• **Excerpted passage**
Since $\rho$ is irreducible, the first term on the right is equal to 1 and all the other terms are at least 0. So

\left\langle\operatorname{Ind}_{H}^{G}\rho,\operatorname{Ind}_{H}^{G}\rho% \right\rangle_{G}\geq 1

with equality if and only if $\operatorname{Hom}_{H_{g}}(\rho,{}^{g}\rho)=0$ for all $g\in S\setminus H$ . The result follows. ∎

Corollary 3.22.

If $H\lhd G$ and $\rho$ is an irreducible representation of $H$ , then

\operatorname{Ind}_{H}^{G}\rho

is irreducible if and only if $\rho\not\cong{}^{g}\rho$ for all $g$ in a set of coset representatives of $H$ in $G$ with $g\not\in H$ .

Proof.

If $H$ is normal, then double cosets, left cosets, and right cosets are all the same. For $g\in G$ , ${}^{g}\rho$ is another irreducible representation of $H$ so

\operatorname{Hom}_{H}(\rho,{}^{g}\rho)\neq 0

if and only if $\rho\not\cong{}^{g}\rho$ . ∎

3.5.4 Mackey examples

Example 3.23.

Let $G=D_{n}\supset H=C_{n}$ . Let $\chi:C_{n}\to\mathbb{C}^{\times}$ with $\chi(r)=\omega$ . The previous corollary shows that

\operatorname{Ind}_{H}^{G}\chi

is reducible if and only if $\chi\cong{}^{s}\chi$ . But

{}^{s}\chi(r)=\chi(s^{-1}rs)=\chi(r^{-1})=\omega^{-1}.

So $\operatorname{Ind}_{H}^{G}\chi$ is irreducible if and only if $\omega\neq\omega^{-1}$ (which we already knew).

Example 3.24.

Let $\rho$ be an irreducible representation of $S_{n-1}\subset S_{n}$ with character $\chi$ . Then $\{e,s\}$ is a set of double coset representatives for $S_{n-1}$ in $S_{n}$ , where $s=(n-1\,n)$ . We have

{}^{s}S_{n-1}\cap S_{n-1}=S_{n-2}

of elements fixing $n-1$ and $n$ .

• **Given problem 1**
Edit the listing so that "screen" is replaced by "page" wherever it occurs, leaving everything else unchanged, and omit the pictures from your answer.
The text and the listing have no connection to each other.

• **Material for this task**
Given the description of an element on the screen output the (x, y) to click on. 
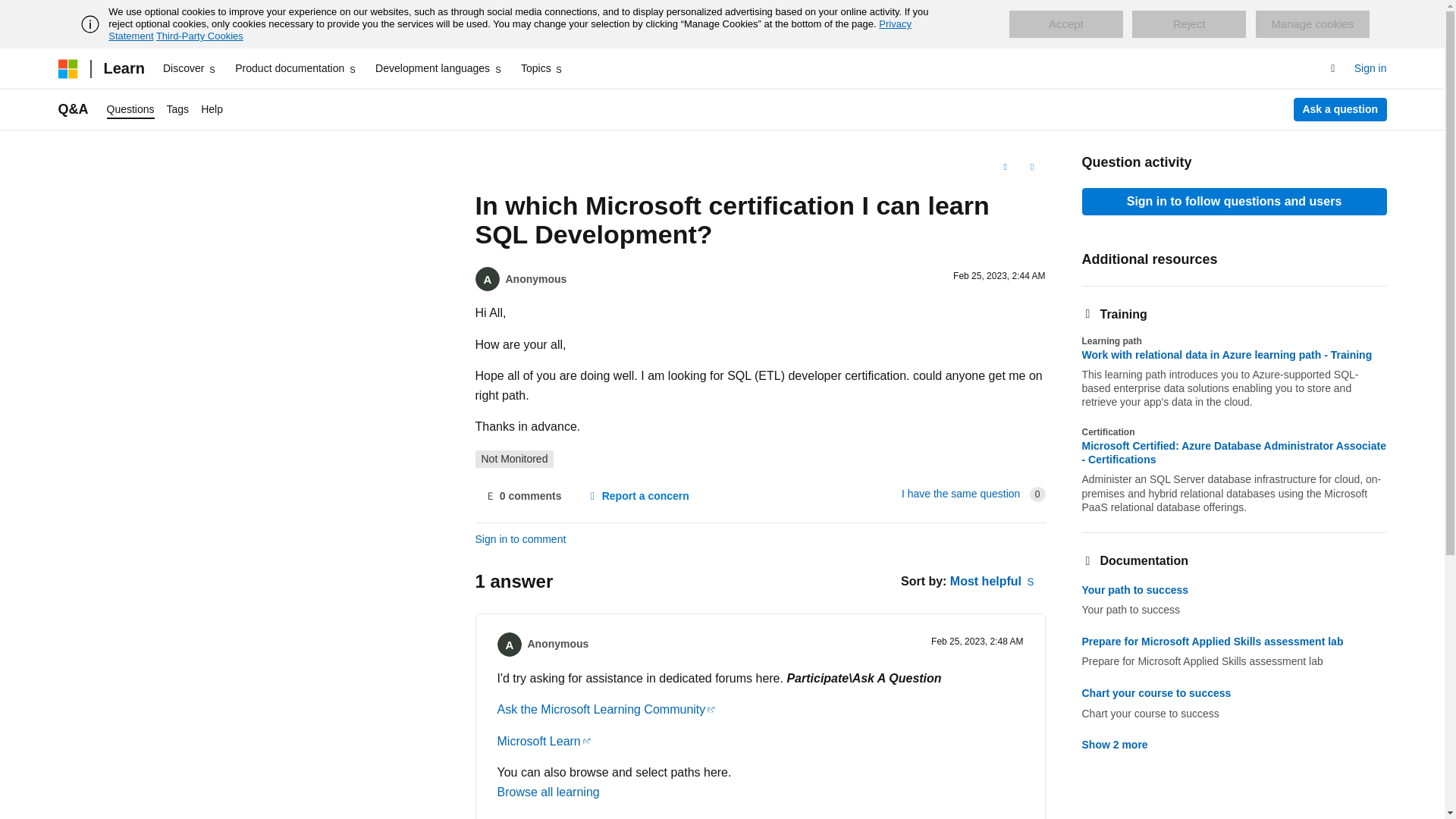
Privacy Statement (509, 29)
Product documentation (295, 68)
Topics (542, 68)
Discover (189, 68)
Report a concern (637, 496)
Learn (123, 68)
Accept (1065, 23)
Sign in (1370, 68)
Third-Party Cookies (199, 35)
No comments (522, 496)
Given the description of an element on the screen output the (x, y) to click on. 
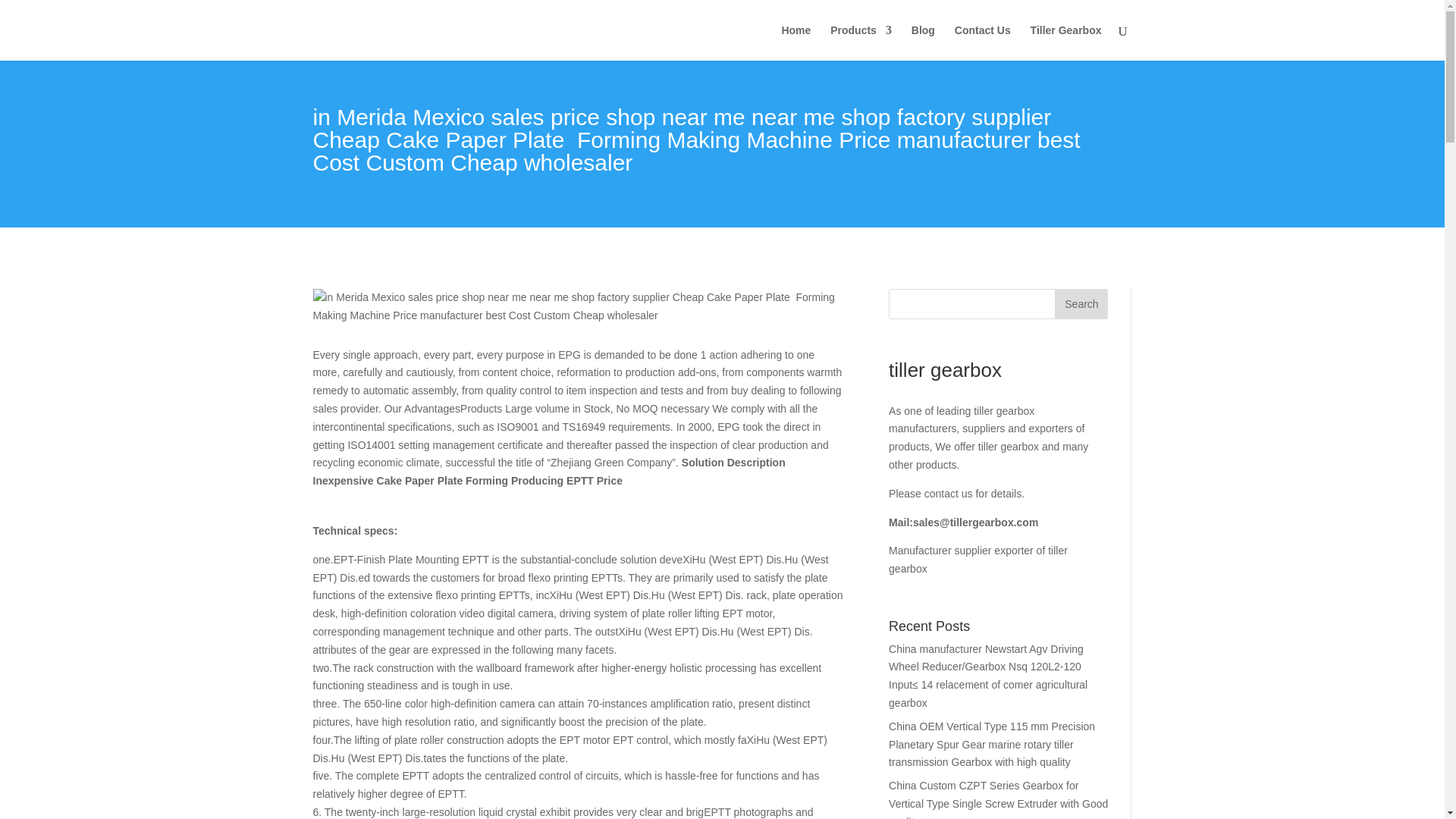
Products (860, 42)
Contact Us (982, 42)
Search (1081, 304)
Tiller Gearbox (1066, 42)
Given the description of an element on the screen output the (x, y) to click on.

• **Given problem 2**
In the excerpt on induced representations, under what condition is the induced character in Example 3.23 irreducible?

• **Written answer 1**
Given the description of an element on the page output the (x, y) to click on. 
Privacy Statement (509, 29)
Product documentation (295, 68)
Topics (542, 68)
Discover (189, 68)
Report a concern (637, 496)
Learn (123, 68)
Accept (1065, 23)
Sign in (1370, 68)
Third-Party Cookies (199, 35)
No comments (522, 496)
Given the description of an element on the page output the (x, y) to click on. 
Products (860, 42)
Contact Us (982, 42)
Search (1081, 304)
Tiller Gearbox (1066, 42)
Given the description of an element on the page output the (x, y) to click on.

• **Written answer 2**
It is irreducible if and only if ω ≠ ω⁻¹.